* _SUPPLIED INFORMATION_
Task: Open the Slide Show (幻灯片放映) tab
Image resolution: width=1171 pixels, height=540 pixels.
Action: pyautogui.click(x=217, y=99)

* * *

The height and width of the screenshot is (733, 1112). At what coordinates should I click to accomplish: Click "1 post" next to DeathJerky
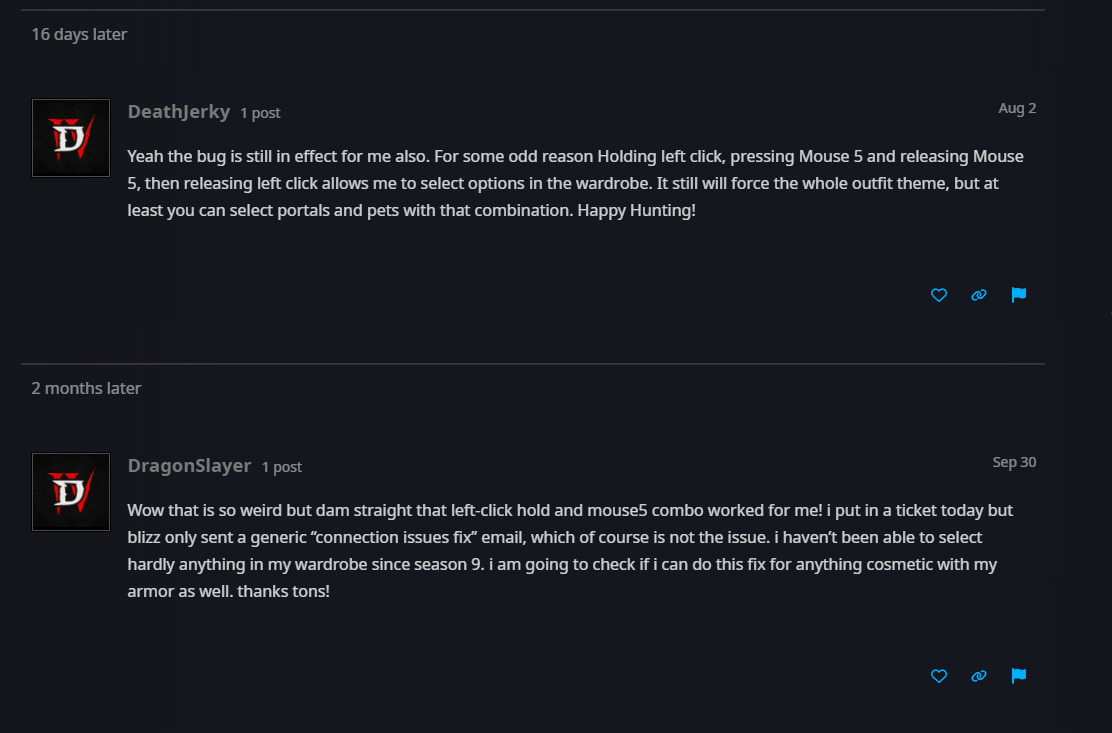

* * *

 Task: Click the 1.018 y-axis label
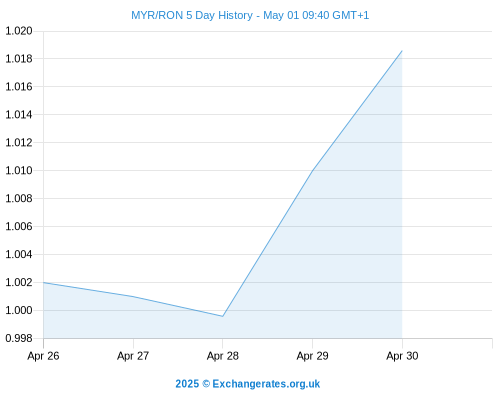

* _PROBLEM STATEMENT_
Copy the records in full from the line with "Task: Open the Slide Show (幻灯片放映) tab" up to and including the line with "Action: pyautogui.click(x=217, y=99)". Shift each coordinate in the answers up by 63 and leave every other number unchanged.

* _ANSWER FOR THIS EXERCISE_
Task: Open the Slide Show (幻灯片放映) tab
Image resolution: width=1171 pixels, height=540 pixels.
Action: pyautogui.click(x=280, y=162)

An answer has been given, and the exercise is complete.